Frances Holt celebrates 100 years of living today

Published 9:48 am Friday, June 27, 2014

FRANKLIN—The thought of becoming 100 years old today doesn’t bother Frances Blythe Holt in the least.

Frances Blythe Holt has lived a life of family, education, church and community. -- CAIN MADDEN | TIDEWATER NEWS

Frances Blythe Holt has lived a life of family, education, church and community. — CAIN MADDEN | TIDEWATER NEWS

“I’ve been laughing about it,” she said on Thursday with a broad smile as her hands lightly played with one of the many birthday cards she’s already received.

Relaxed in an easy chair at the library of East Pavilion, Holt’s dressed in comfortable slacks, a white blouse and soft pink sweater. Her hair’s styled in preparation for the big day. She’s ready.

Helping her through all these decades hasn’t required a special diet or set of rituals.

“I just lived my life,” Holt said. “I’ve always been active.”

A large part of that activity — 40 years worth — was devoted to teaching. Though she did cover fourth- through seventh-grades, it’s the youngest level that stands out in her memory. Holt seems a little more animated in the way she looks as she speaks about her students from years ago.

“I taught fourth-grade. I loved the children. I’ve always loved the children,” she said, adding a recollection of taking several of them with other teachers on a field trip to Williamsburg.

In addition to teaching in Franklin, Holt also served in Ivor and Sebrell.

Love of learning got her into the career. She wanted to teach ever since she herself was in fourth-grade. Holt went to Mary Washington College in Fredericksburg to learn how to become a teacher.

“I loved school,” she said. So much so that even after retiring, Holt filled in as a substitute and also tutored.

Sarah Page Gherken, who said she was one of her fourth-grade students, came by the Pavilion yesterday to decorate her door for the celebration.

“She’s just a very special lady,” said Gherken.

But teaching wasn’t Holt’s entire life. She did have a family with the late Emmett Watson Holt. Their two sons are Bob Holt and Jim Holt, the latter of which is expected to visit today.

“One thing I’ve always admired about her is she quit teaching and stayed home to raise my brother and me,” said Bob Holt. “I really admired that. And then she went back when I was a junior in high school. She helped with Cub Scouts, Boy Scouts and at church.”

“I’m a retired college professor,” he added, “but was a C student in high school. She helped me with spelling and such.”

“I have two wonderful sons,” their mother said about her boys. “They were all interested in school…I’d have loved to had a girl..but they [the boys] never gave us any trouble.”

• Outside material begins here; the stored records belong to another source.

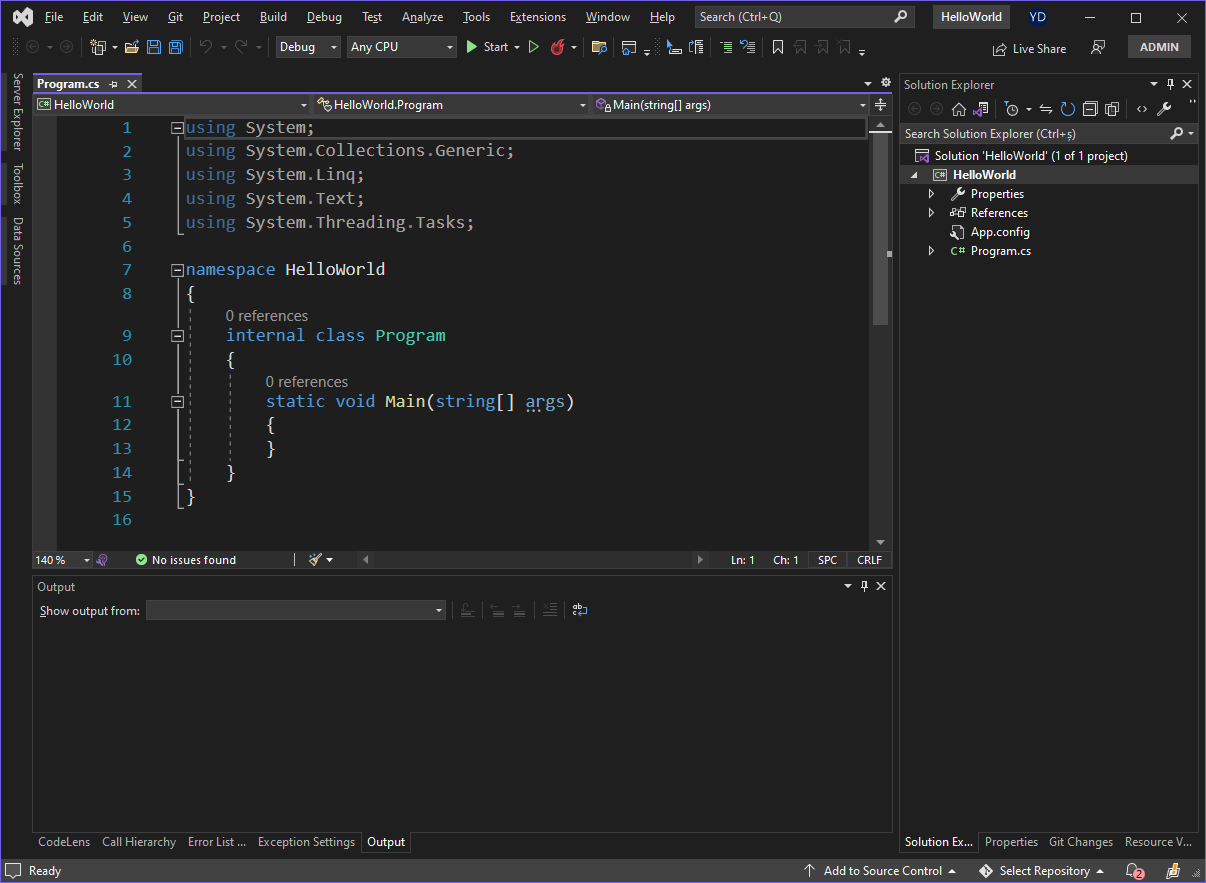The image size is (1206, 883).
Task: Click the Live Share button
Action: pos(1029,48)
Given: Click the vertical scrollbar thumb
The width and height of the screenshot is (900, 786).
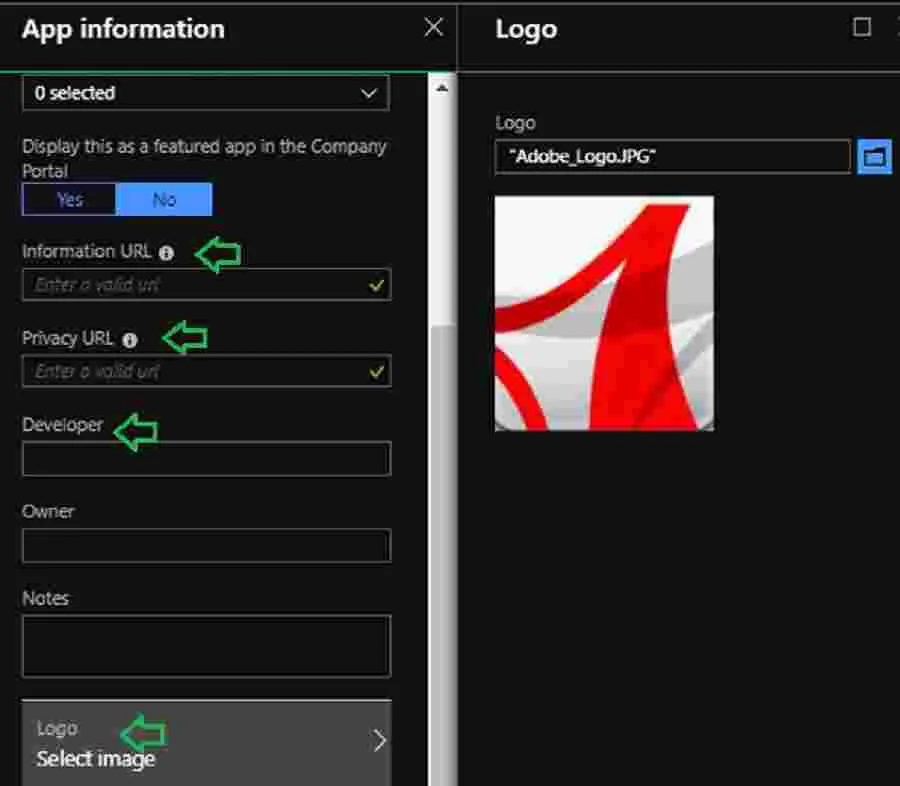Looking at the screenshot, I should coord(441,550).
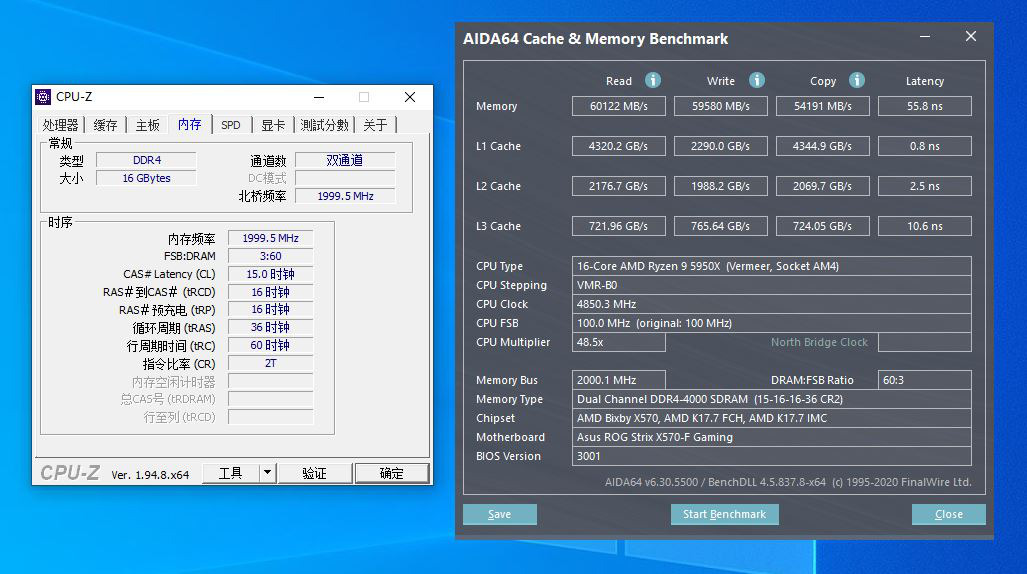Switch to the 显卡 tab

(273, 125)
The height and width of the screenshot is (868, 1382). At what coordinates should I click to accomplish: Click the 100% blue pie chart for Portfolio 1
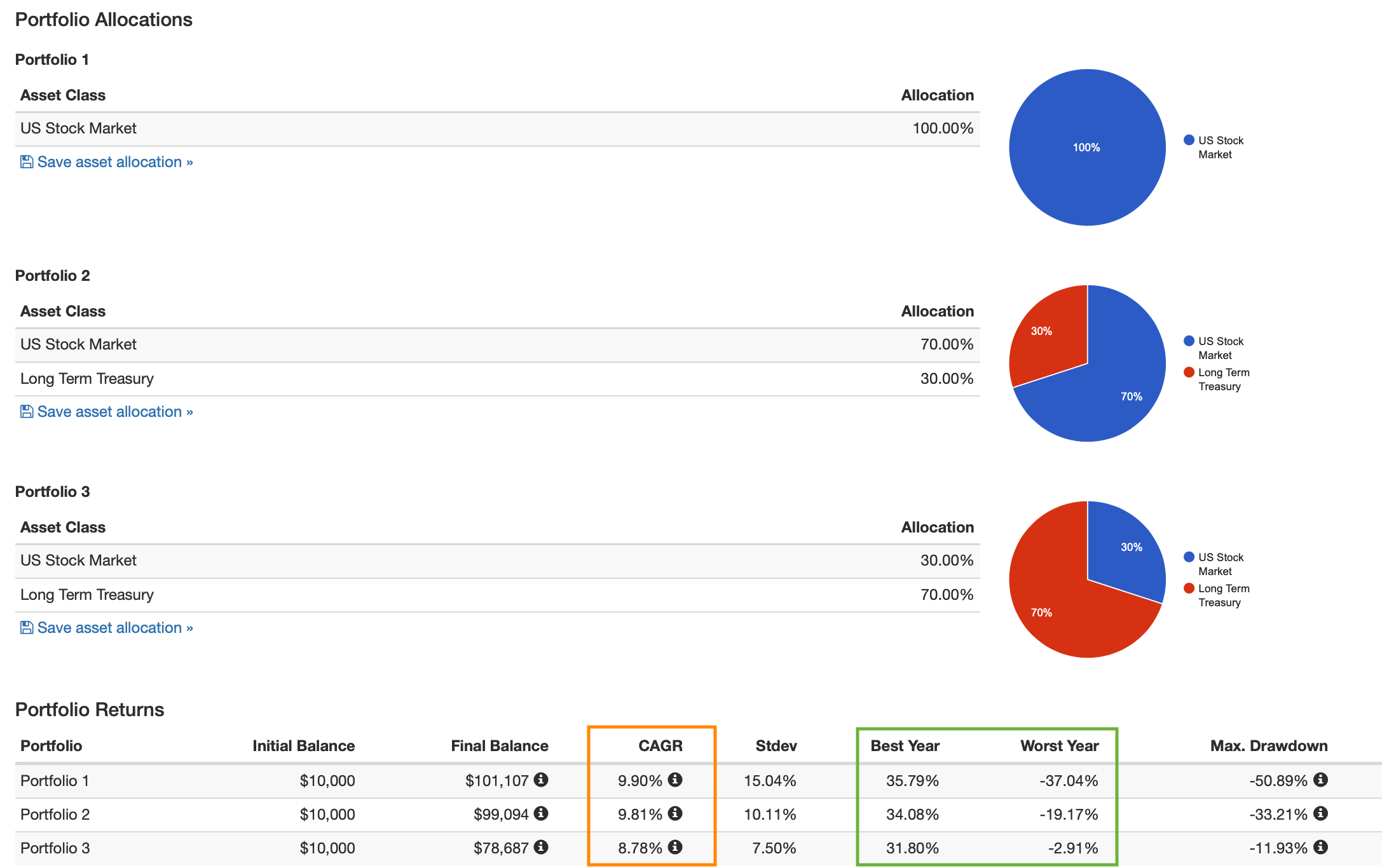pos(1087,147)
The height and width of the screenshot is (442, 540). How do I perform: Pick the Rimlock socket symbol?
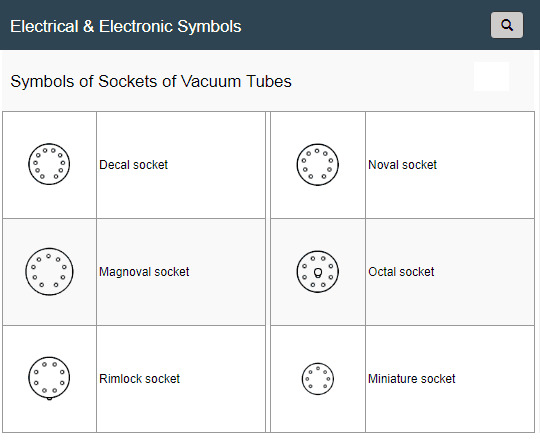coord(49,378)
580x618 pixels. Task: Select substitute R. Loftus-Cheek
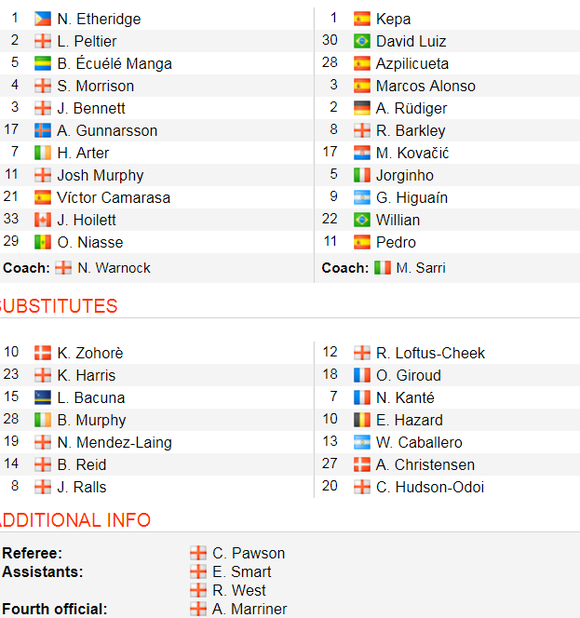tap(430, 353)
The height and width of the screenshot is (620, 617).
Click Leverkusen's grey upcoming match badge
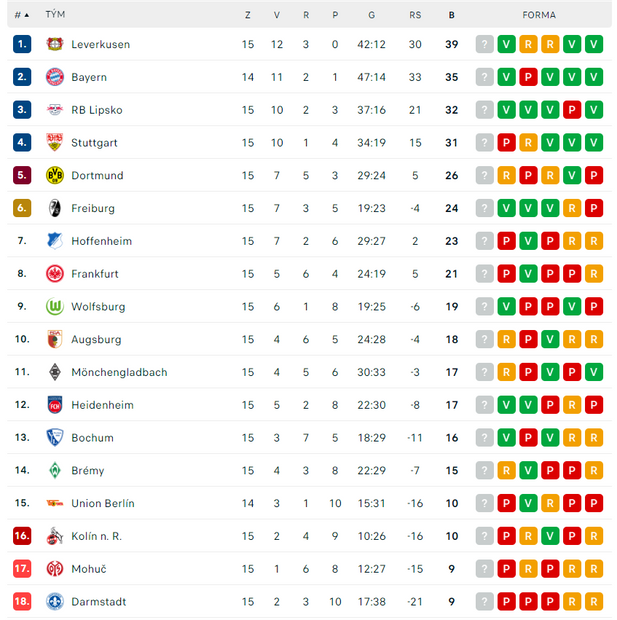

She herself is the daughter of Annie Betty and Clifton Blythe, and granddaughter of Talitha Frances Whitley Edwards. Holt remembers her fondly.

“She was a very simple, kind and loving grandmother. She is — was — a wonderful person.”

On July 4, Holt with join with other relations near and far as they celebrate the Whitley Family’s 150th reunion. Grandmother Edwards was the daughter of Mary Eliza Barnes and Elisha Everette Whitley. After he returned from serving in the Civil War, his sisters reportedly gave him a dinner on his birthday, which was Independence Day. At his request, this became a family custom and it’s continued since.

“Yes, I went to the family reunions. I love the families,” Holt said, but added she couldn’t remember any specific events. “There were so many reunions.”

Growing up on Norfleet Street with her parents and brothers, she became active at her church, the old High Street United Methodist. Holt was involved with such programs as Sunday School and UMC women. Bob Holt added that his mother was also a founding member of the Franklin Woman’s Club.

Now she’s settled for a time at the Pavilion, and though she hopes to one day return home, she’s pleased with her situation.

“They’re mighty good to me here,” said Holt. “It’s a regular life.”

Asked if could live her life over to change anything, she’s firm in the refusal.

“No, I wouldn’t change anything. My parents were nice. We had a good home,” said Holt. “I guess I’m satisfied with the way things are.”